According to the union, after the agreement ends in 2011, GM may be required to contribute more cash to benefits for employees. GM's forecast calls for a $15 billion reduction in the health care liability, but that estimate assumes the agreement extends beyond 2011.

Meanwhile, Tadross said another aspect of GM's turnaround plan also could be a disappointment. The automaker aims to sell off a portion of its finance arm, GMAC, in order to free the business from its bad credit ratings. A GMAC sale could also help the automaker pay down some debt or its health care and pension costs.

On the other hand, GM already has over $30 billion in cash on its balance sheet, and GMAC has been the company's best profit driver in recent years.

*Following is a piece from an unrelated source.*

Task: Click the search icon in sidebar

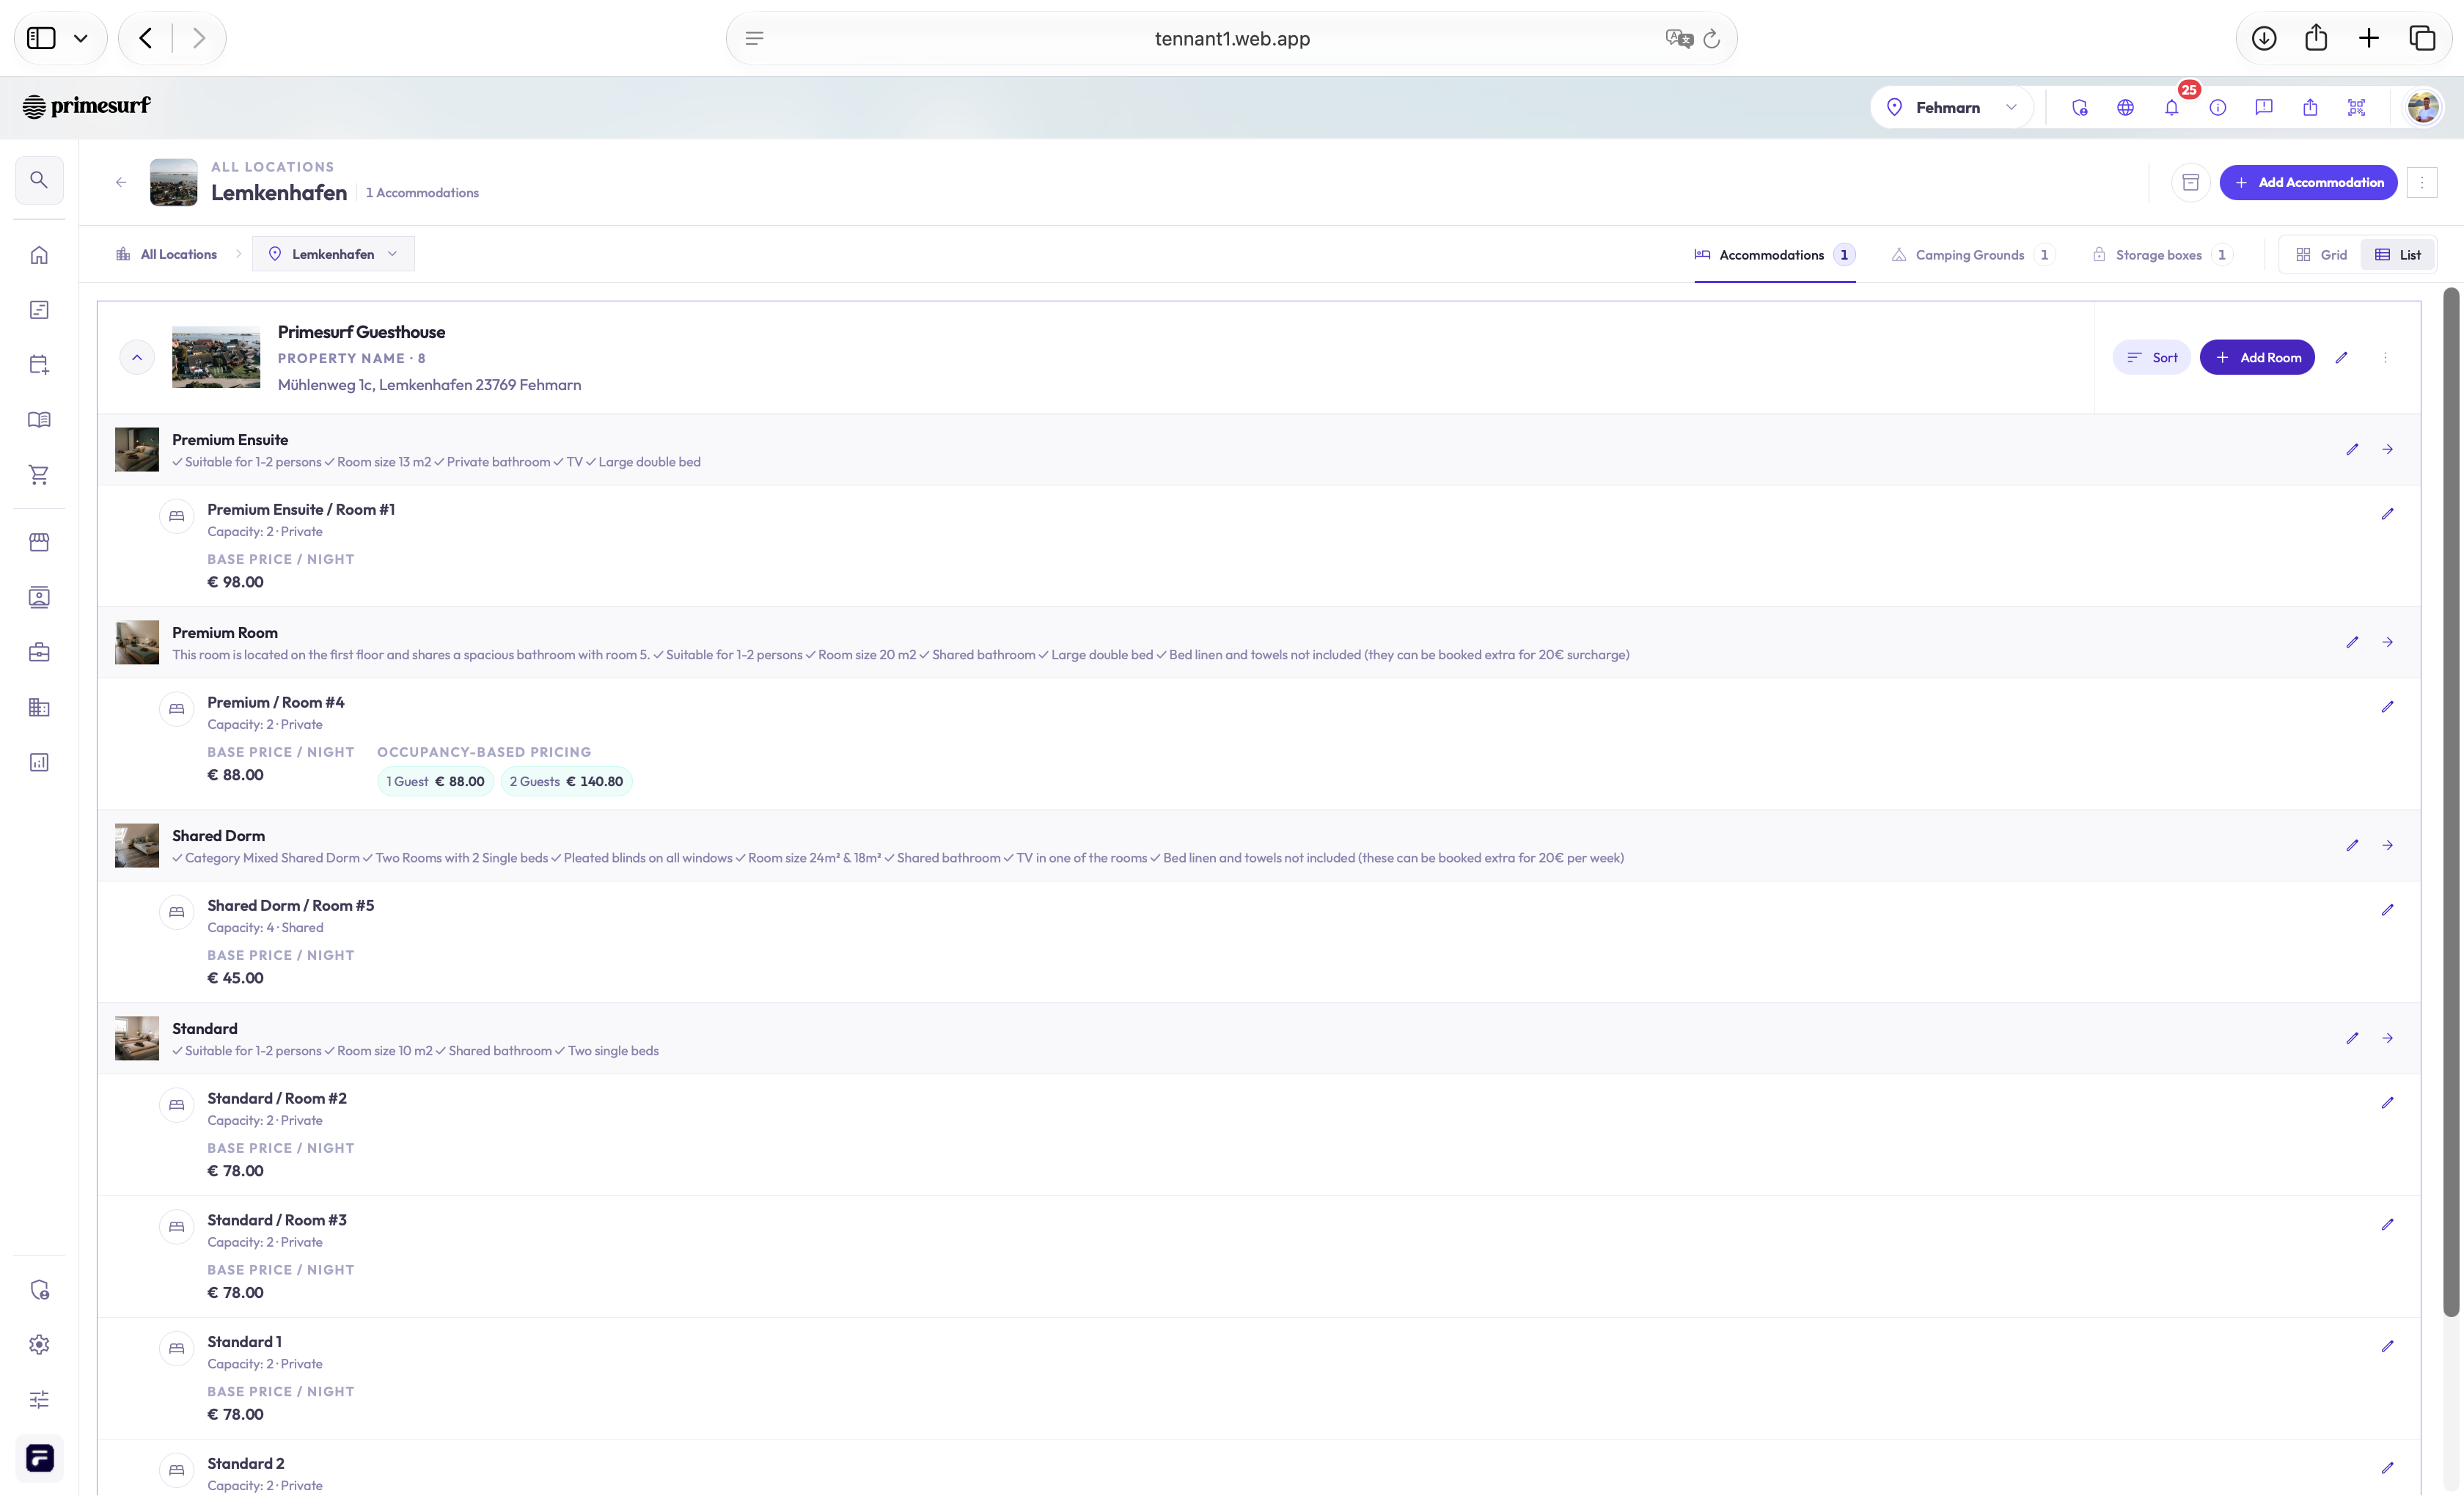Action: [39, 180]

"If we assume half of GMAC is monetized and the capital is put in short-term yielding instruments, then GM would forego about $2.5 billion

or $4 a share in cash proceeds over the next five years," Tadross said. "In addition, GM management recently agreed with our view that there is a 'chance' that GM would have to write off all or part of their deferred tax asset in the event of a GMAC sale."

He values GM's deferred tax asset at $15 billion, or $26 a share after taxes. GM could be forced to write it off if it sells GMAC since the finance business has generated most of the company's profits.

Tadross does not have a financial interest in GM, but his firm has an investment banking relationship with the company.

All the cost issues at GM and Ford come against a backdrop of a top-line drain as both companies continue to lose market share to foreign-based competitors.

"Even if GM's expectations for its labor deals are accurate, that won't be much consolation for investors if it continues to lose market share at the rate that it is," said Argus Research analyst Kevin Tynan.